Dalam perjalanan ini kami tidak memaksakan speed yang tinggi pada motor, hanya sekitar 50Km/jam saja dengan alasan ingin lebih menikmati perjalanan. Tikungan kanan, tikungan kiri, tanjakan, turunan dan sesekali lingkaran ban harus ber make-up lumpur, akhirnya kami sampai di ibukota kecamatan Muara Badak. Disini kami kembali bertemu Emend yang sejak tadi lebih dulu sampai, kemudian kami melanjutkan perjalanan menuju Tanjung Limau. Dalam perjalanan ini kami sedikit terkesima melihat beberapa property perusahaan yang ada dimana-mana.
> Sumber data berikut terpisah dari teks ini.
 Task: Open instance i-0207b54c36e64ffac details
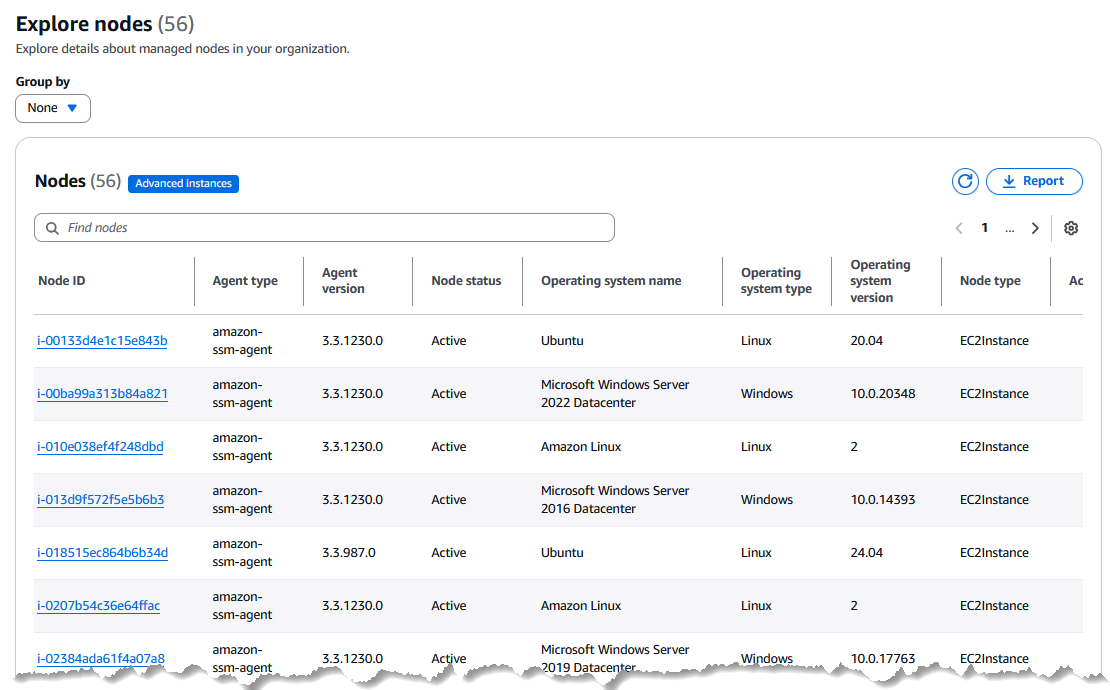100,605
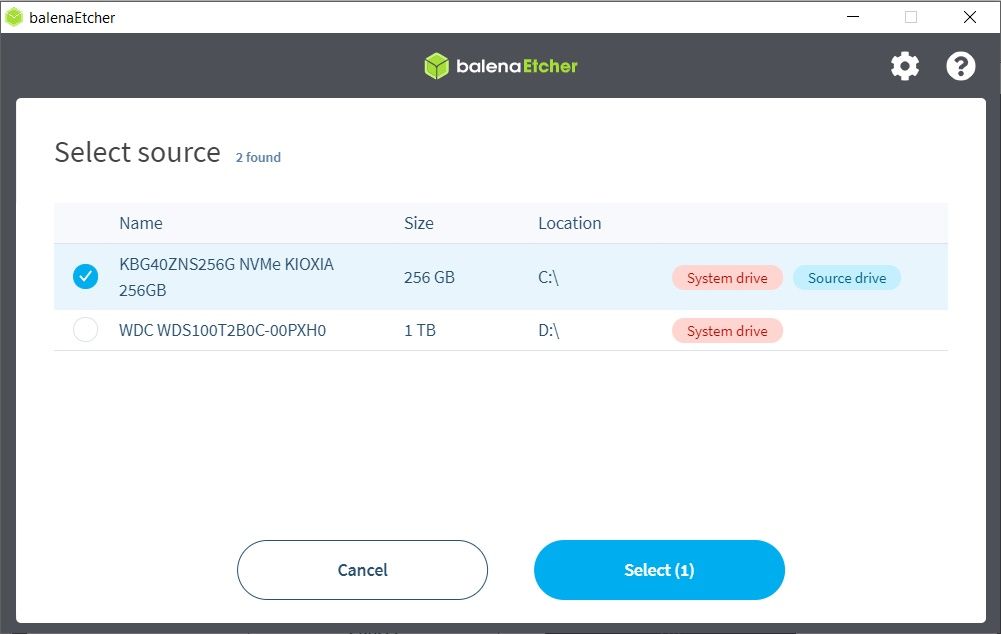Click the balenaEtcher logo in the header
Screen dimensions: 1001x634
[x=500, y=65]
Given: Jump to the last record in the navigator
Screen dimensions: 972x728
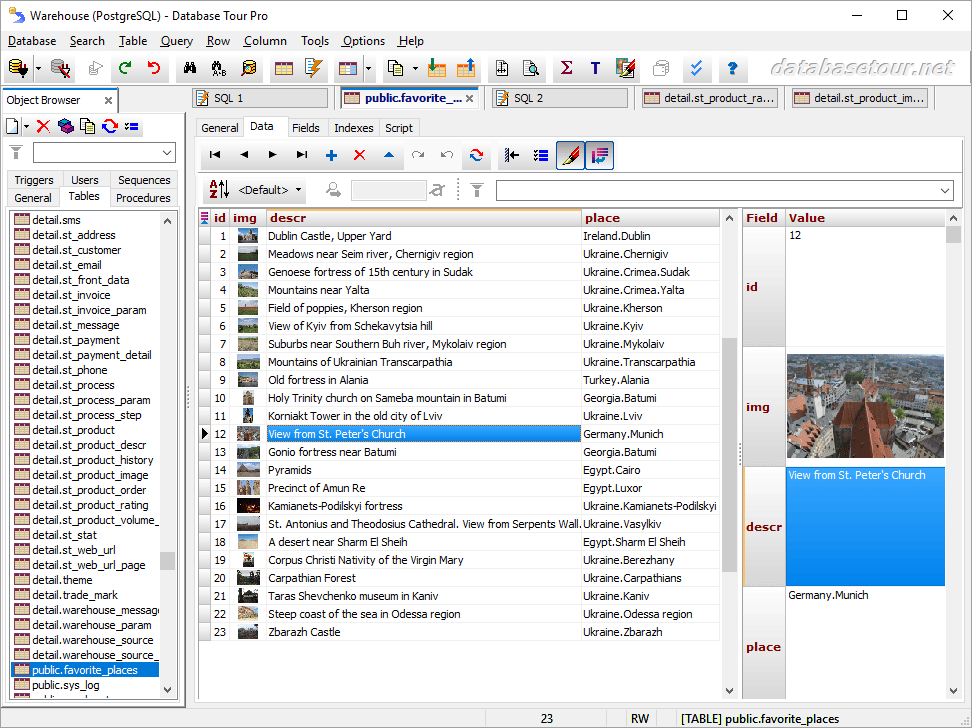Looking at the screenshot, I should (x=302, y=155).
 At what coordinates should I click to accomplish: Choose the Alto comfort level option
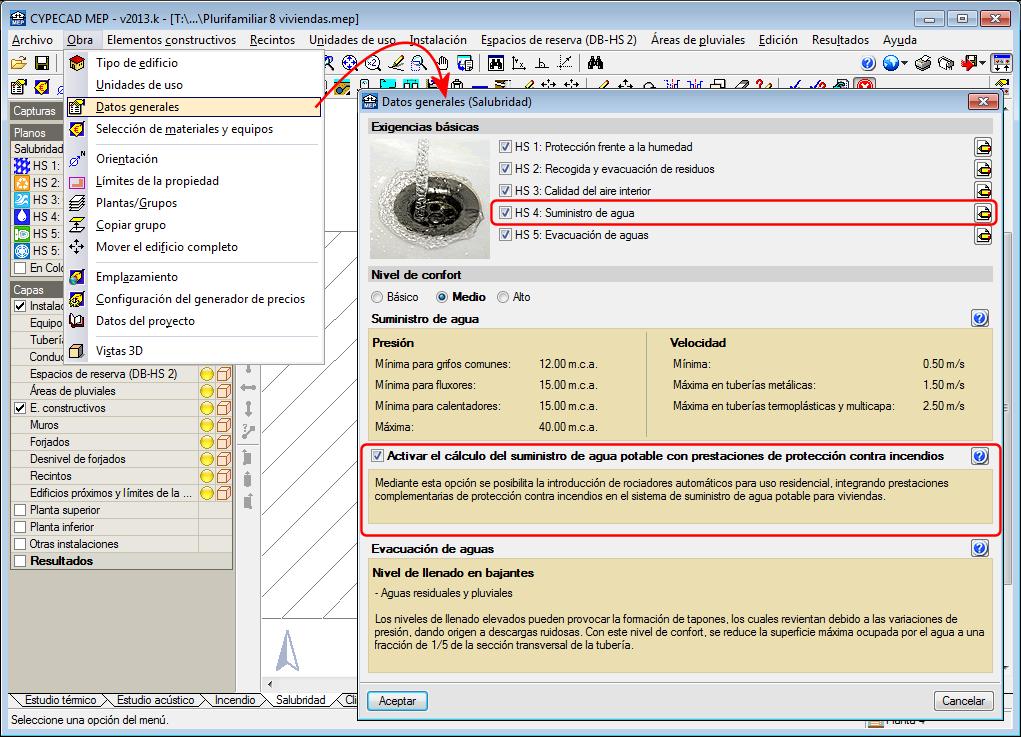(503, 297)
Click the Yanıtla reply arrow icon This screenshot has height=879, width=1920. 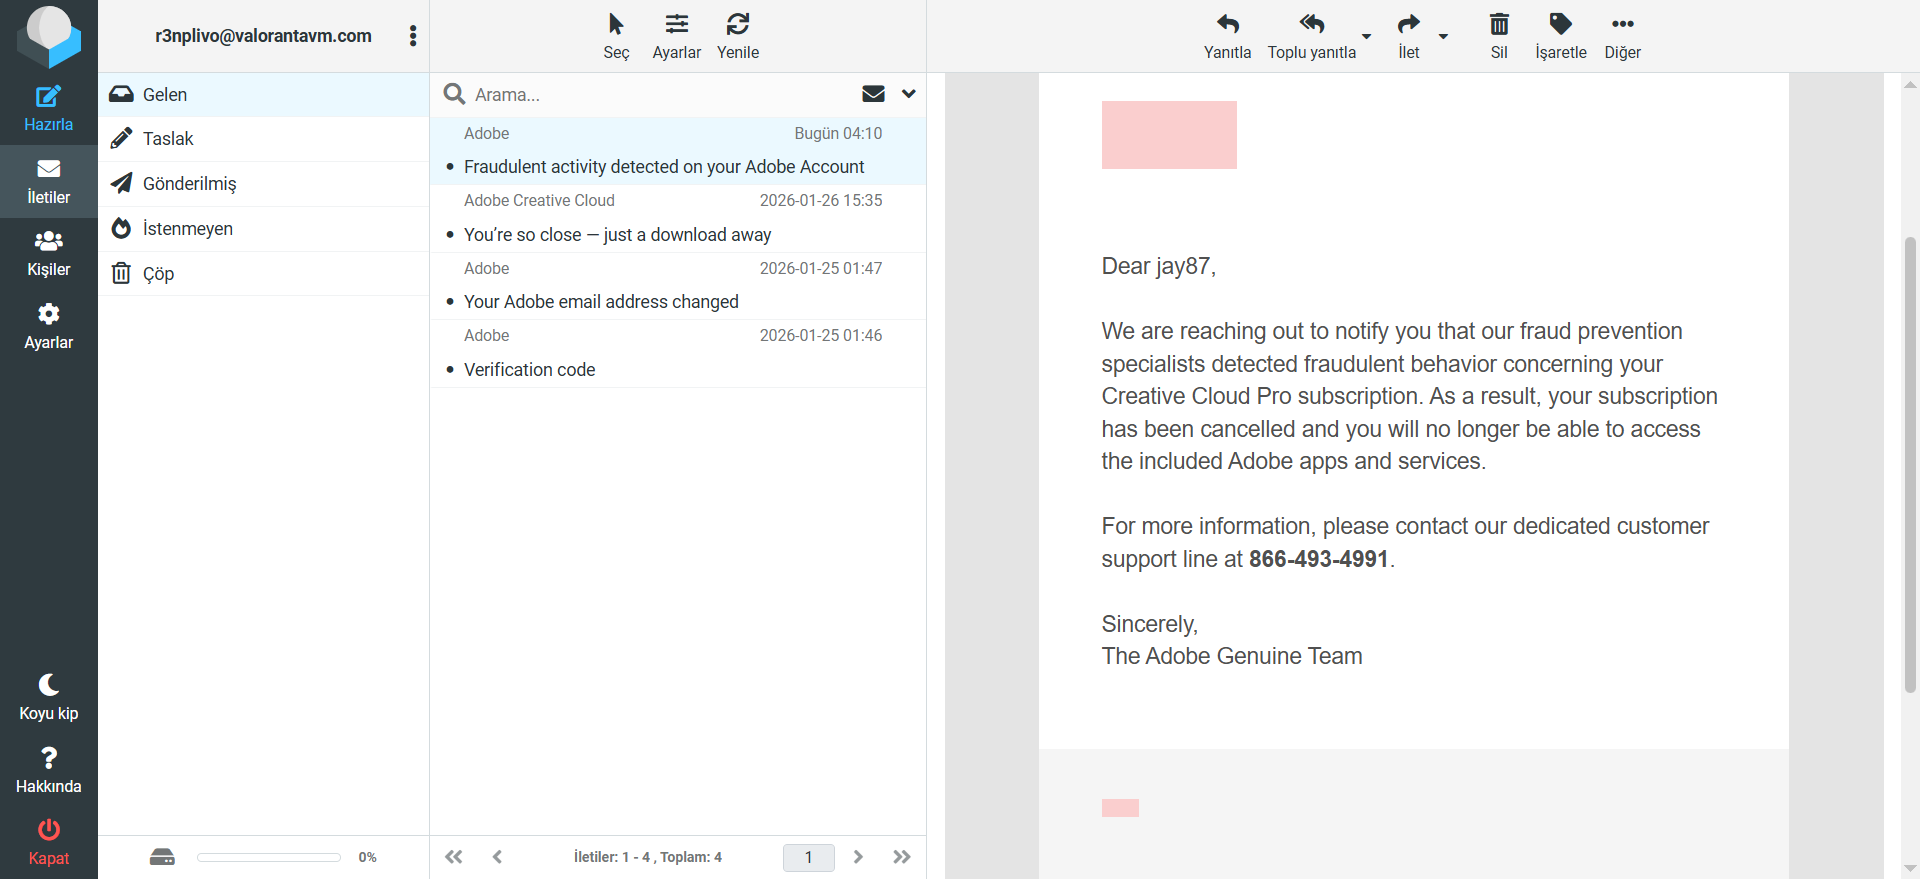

Sepertinya perusahaan Gas sangat mendominasi Muara Badak.
            Setelah  kami melewati gapura yang bertuliskan selamat datang di Tanjung Limau, kami kembali menemukan jalan bundaran yang ditengah-tengahnya ada tugu monasnya. Waahhh.. kite sampe jakarte ne babe,, hehehe. Mana ya ondel-ondelnya ?. tugu monasnya tidak sebesar di Jakarta pemirsaah, hanya sebatas big miniature. Perjalanan masih kita lanjutkan, semakin jauh kita meninggalkan mini monas tadi, kini kita sudah bisa melihat beberapa petak lahan empang warga. Disini kita bisa menjumpai beberapa penjual umpan hidup yang bisa diidentifikasi dengan adanya papan pemberitahuan di pinggir jalan. Kami berhenti sejenak untuk membeli umpan hidup, 













Tuh jika berminat membeli umpan hidup ada nomer hapenya, jangan miscall yah, kalo Cuma miscall niscaya nggak akan dapat umpan hidup ente.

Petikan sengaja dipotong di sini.